WHAT TO PRODUCE
This task requires every entry to be set down again exactly.

TASK INPUT
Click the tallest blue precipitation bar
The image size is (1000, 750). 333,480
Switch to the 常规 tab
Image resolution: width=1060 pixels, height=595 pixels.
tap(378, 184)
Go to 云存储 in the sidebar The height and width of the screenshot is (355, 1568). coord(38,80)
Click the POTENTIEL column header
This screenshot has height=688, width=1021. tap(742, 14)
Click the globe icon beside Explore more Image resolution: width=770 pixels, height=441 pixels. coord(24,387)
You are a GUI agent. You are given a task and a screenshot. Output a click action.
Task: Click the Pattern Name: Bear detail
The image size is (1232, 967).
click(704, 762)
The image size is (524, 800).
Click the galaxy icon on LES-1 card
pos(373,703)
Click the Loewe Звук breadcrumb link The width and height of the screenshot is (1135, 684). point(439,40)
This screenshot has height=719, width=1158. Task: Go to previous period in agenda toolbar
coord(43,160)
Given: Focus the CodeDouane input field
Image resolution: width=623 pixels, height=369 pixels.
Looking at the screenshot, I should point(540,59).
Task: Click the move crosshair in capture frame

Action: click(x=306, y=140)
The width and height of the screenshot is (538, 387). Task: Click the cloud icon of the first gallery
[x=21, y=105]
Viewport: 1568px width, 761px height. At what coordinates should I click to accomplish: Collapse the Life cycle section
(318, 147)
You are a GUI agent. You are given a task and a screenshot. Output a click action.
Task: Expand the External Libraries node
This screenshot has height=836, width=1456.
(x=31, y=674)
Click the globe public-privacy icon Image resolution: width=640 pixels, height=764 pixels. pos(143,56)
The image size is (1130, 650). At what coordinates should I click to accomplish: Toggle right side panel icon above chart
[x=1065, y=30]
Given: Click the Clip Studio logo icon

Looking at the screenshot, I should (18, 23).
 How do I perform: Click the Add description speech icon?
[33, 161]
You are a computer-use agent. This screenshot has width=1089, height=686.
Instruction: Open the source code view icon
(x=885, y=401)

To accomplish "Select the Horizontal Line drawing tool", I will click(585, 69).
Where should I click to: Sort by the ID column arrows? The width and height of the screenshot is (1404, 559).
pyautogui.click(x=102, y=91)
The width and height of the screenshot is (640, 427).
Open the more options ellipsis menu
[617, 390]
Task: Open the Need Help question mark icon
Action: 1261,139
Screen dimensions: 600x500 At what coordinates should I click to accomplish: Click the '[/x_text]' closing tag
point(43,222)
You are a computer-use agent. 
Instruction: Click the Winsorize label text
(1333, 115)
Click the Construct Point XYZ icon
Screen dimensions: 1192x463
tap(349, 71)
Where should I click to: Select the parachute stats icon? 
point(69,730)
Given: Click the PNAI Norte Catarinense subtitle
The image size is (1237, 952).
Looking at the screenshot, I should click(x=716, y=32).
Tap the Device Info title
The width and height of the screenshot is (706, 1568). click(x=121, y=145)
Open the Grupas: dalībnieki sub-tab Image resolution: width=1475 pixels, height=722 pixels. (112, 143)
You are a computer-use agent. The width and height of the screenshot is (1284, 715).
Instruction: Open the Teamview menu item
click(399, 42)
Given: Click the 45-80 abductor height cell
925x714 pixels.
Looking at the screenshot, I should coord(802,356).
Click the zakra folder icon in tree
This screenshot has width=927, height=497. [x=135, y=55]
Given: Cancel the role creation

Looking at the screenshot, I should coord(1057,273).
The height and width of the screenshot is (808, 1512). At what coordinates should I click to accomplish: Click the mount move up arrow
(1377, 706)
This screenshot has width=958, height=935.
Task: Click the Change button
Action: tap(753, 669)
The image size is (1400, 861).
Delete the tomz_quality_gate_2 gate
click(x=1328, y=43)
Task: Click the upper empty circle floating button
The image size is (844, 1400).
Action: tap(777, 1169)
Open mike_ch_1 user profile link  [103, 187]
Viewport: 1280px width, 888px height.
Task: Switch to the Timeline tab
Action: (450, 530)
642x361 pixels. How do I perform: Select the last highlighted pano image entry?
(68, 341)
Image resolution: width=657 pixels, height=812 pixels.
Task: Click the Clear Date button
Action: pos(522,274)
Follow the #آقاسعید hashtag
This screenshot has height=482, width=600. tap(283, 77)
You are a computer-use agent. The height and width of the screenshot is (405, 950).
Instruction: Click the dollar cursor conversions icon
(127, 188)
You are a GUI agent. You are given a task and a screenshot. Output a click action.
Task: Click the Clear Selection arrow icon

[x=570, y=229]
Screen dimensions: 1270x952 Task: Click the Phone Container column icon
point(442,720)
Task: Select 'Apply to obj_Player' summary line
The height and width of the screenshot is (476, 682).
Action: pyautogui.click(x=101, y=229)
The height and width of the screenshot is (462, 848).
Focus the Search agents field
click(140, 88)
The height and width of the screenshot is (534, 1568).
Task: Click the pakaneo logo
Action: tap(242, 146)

EXPECTED ANSWER
Click the tallest blue precipitation bar
The image size is (1000, 750). 333,480
Switch to the 常规 tab
Image resolution: width=1060 pixels, height=595 pixels.
tap(378, 184)
Go to 云存储 in the sidebar The height and width of the screenshot is (355, 1568). coord(38,80)
Click the POTENTIEL column header
This screenshot has height=688, width=1021. tap(742, 14)
Click the globe icon beside Explore more Image resolution: width=770 pixels, height=441 pixels. coord(24,387)
You are a GUI agent. You are given a task and a screenshot. Output a click action.
Task: Click the Pattern Name: Bear detail
The image size is (1232, 967).
click(704, 762)
The image size is (524, 800).
Click the galaxy icon on LES-1 card
pos(373,703)
Click the Loewe Звук breadcrumb link The width and height of the screenshot is (1135, 684). point(439,40)
This screenshot has height=719, width=1158. Task: Go to previous period in agenda toolbar
coord(43,160)
Given: Focus the CodeDouane input field
Image resolution: width=623 pixels, height=369 pixels.
Looking at the screenshot, I should point(540,59).
Task: Click the move crosshair in capture frame

Action: click(x=306, y=140)
The width and height of the screenshot is (538, 387). Task: Click the cloud icon of the first gallery
[x=21, y=105]
Viewport: 1568px width, 761px height. At what coordinates should I click to accomplish: Collapse the Life cycle section
(318, 147)
You are a GUI agent. You are given a task and a screenshot. Output a click action.
Task: Expand the External Libraries node
This screenshot has height=836, width=1456.
(x=31, y=674)
Click the globe public-privacy icon Image resolution: width=640 pixels, height=764 pixels. pos(143,56)
The image size is (1130, 650). At what coordinates should I click to accomplish: Toggle right side panel icon above chart
[x=1065, y=30]
Given: Click the Clip Studio logo icon

Looking at the screenshot, I should (18, 23).
 How do I perform: Click the Add description speech icon?
[33, 161]
You are a computer-use agent. This screenshot has width=1089, height=686.
Instruction: Open the source code view icon
(x=885, y=401)

To accomplish "Select the Horizontal Line drawing tool", I will click(585, 69).
Where should I click to: Sort by the ID column arrows? The width and height of the screenshot is (1404, 559).
pyautogui.click(x=102, y=91)
The width and height of the screenshot is (640, 427).
Open the more options ellipsis menu
[617, 390]
Task: Open the Need Help question mark icon
Action: 1261,139
Screen dimensions: 600x500 At what coordinates should I click to accomplish: Click the '[/x_text]' closing tag
point(43,222)
You are a computer-use agent. 
Instruction: Click the Winsorize label text
(1333, 115)
Click the Construct Point XYZ icon
Screen dimensions: 1192x463
tap(349, 71)
Where should I click to: Select the parachute stats icon? 
point(69,730)
Given: Click the PNAI Norte Catarinense subtitle
The image size is (1237, 952).
Looking at the screenshot, I should click(x=716, y=32).
Tap the Device Info title
The width and height of the screenshot is (706, 1568). click(x=121, y=145)
Open the Grupas: dalībnieki sub-tab Image resolution: width=1475 pixels, height=722 pixels. (112, 143)
You are a computer-use agent. The width and height of the screenshot is (1284, 715).
Instruction: Open the Teamview menu item
click(399, 42)
Given: Click the 45-80 abductor height cell
925x714 pixels.
Looking at the screenshot, I should coord(802,356).
Click the zakra folder icon in tree
This screenshot has width=927, height=497. [x=135, y=55]
Given: Cancel the role creation

Looking at the screenshot, I should coord(1057,273).
The height and width of the screenshot is (808, 1512). At what coordinates should I click to accomplish: Click the mount move up arrow
(1377, 706)
This screenshot has width=958, height=935.
Task: Click the Change button
Action: tap(753, 669)
The image size is (1400, 861).
Delete the tomz_quality_gate_2 gate
click(x=1328, y=43)
Task: Click the upper empty circle floating button
The image size is (844, 1400).
Action: tap(777, 1169)
Open mike_ch_1 user profile link  [103, 187]
Viewport: 1280px width, 888px height.
Task: Switch to the Timeline tab
Action: (450, 530)
642x361 pixels. How do I perform: Select the last highlighted pano image entry?
(68, 341)
Image resolution: width=657 pixels, height=812 pixels.
Task: Click the Clear Date button
Action: pos(522,274)
Follow the #آقاسعید hashtag
This screenshot has height=482, width=600. tap(283, 77)
You are a computer-use agent. The height and width of the screenshot is (405, 950).
Instruction: Click the dollar cursor conversions icon
(127, 188)
You are a GUI agent. You are given a task and a screenshot. Output a click action.
Task: Click the Clear Selection arrow icon

[x=570, y=229]
Screen dimensions: 1270x952 Task: Click the Phone Container column icon
point(442,720)
Task: Select 'Apply to obj_Player' summary line
The height and width of the screenshot is (476, 682).
Action: pyautogui.click(x=101, y=229)
The height and width of the screenshot is (462, 848).
Focus the Search agents field
click(140, 88)
The height and width of the screenshot is (534, 1568).
Task: Click the pakaneo logo
Action: tap(242, 146)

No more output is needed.